His research is fascinating but his findings are tough to take. First, and this is kind of intuitive, perceptions of risk (to things like climate change or guns) is linked to social identity. He calls this the “White Male Effect.” People make rational choices when constructing their opinions, based in part on their decisions’ relative, perceived threat to their social identity. Many older, white men, then may have more to risk with their social group by becoming publically concerned about climate change than they do if they dismiss it as not a major problem.

Second, simply educating people (like these older white men) about the science of climate change or encouraging them to engage in open-minded thinking does not move the needle on the ideological divide. A graph on page 6 of this article by Kahan, “A Note on the Perverse Effects of Actively Open-Minded Thinking on Climate-Change Polarization,” suggests that conservative Republicans who engage in open-minded thinking may be more likely to identify the import of identity-based cognition and they actually appear LESS likely to accept the scientific consensus.

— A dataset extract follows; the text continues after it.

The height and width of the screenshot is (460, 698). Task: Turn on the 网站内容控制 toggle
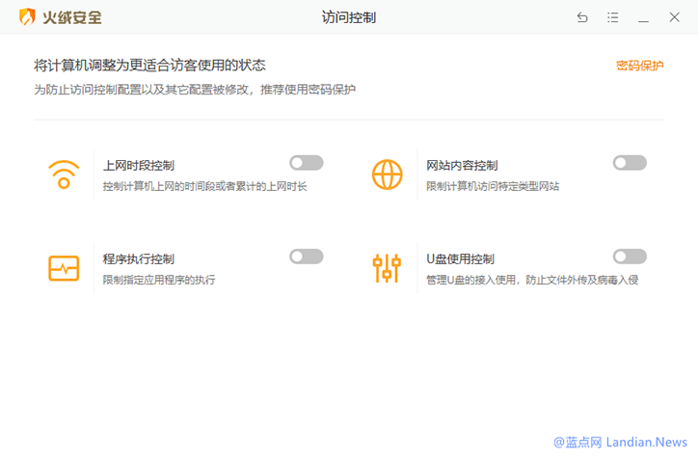point(630,163)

From Kahan and Richmond, “A Note on the Perverse Effects of Actively Open-Minded Thinking on Climate-Change Polarization”

So what to do? One thing not to do, I think, is to simply argue with sceptics. The research doesn’t show this as effective, though it may be cathartic or soothing. Instead, Kahan suggests some options from research on overcoming “protective” cognition, in a mercifully short article in Nature.

I think that these ideas are applicable to all sorts of issues. Trying to “teach” a room full of liberals about white privilege during a professional development day starts to look like attempting to sway the minds of conservative climate-change deniers on Facebook. As soon as we put our audience on the defensive, we’ve lost them.

Kahan writes in Nature: “One method … is to present information in a manner that affirms rather than threatens people’s values…. If … they are presented with information in a way that upholds their commitments, they react more open-mindedly. …” This sounds simple but it takes thought and planning. We have to know our audience!
“The second technique for mitigating public conflict over scientific evidence is to make sure that sound information is vouched for by a diverse set of experts. … People feel that it is safe to consider evidence with an open mind when they know that a knowledgeable member of their cultural community accepts it. Thus, giving a platform to a spokesperson likely to be recognized as a typical traditional parent with a hierarchical world view might [for example] help to dispel any association between mandatory HPV vaccination and the condoning of permissive sexual practices.”
These seem like slender reeds with which to support such vital arguments. But I don’t know what else there is do.